• **Exercise**:
Transcribe the records word for word. Leave every picture out.

(Dataset entries)
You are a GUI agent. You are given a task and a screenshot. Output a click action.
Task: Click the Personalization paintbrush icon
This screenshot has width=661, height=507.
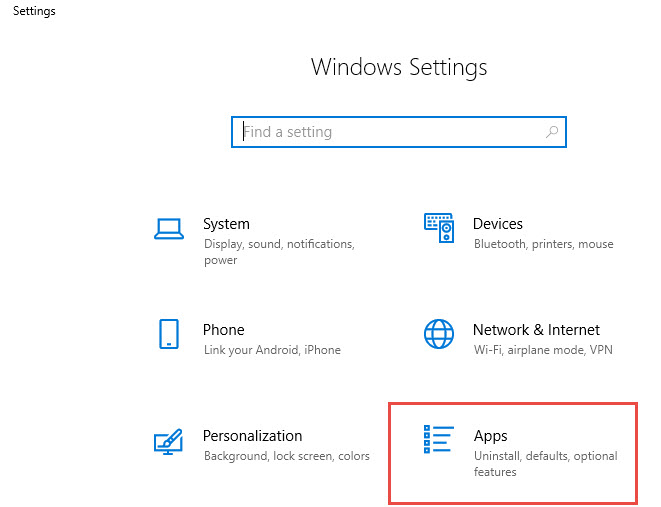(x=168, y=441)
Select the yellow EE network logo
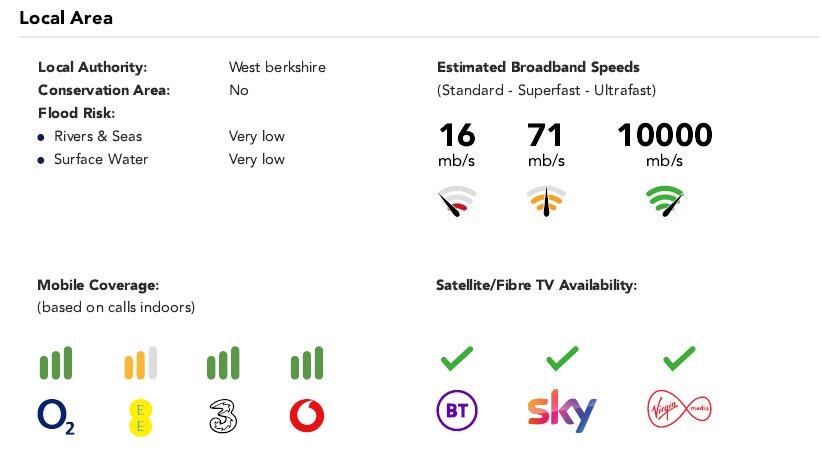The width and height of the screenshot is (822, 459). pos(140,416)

• **Your solution**:
You are a GUI agent. You are given a task and a screenshot. Output a click action.
Task: Click the Personalization paintbrush icon
This screenshot has width=661, height=507.
(x=168, y=441)
Select the yellow EE network logo
The width and height of the screenshot is (822, 459). pos(140,416)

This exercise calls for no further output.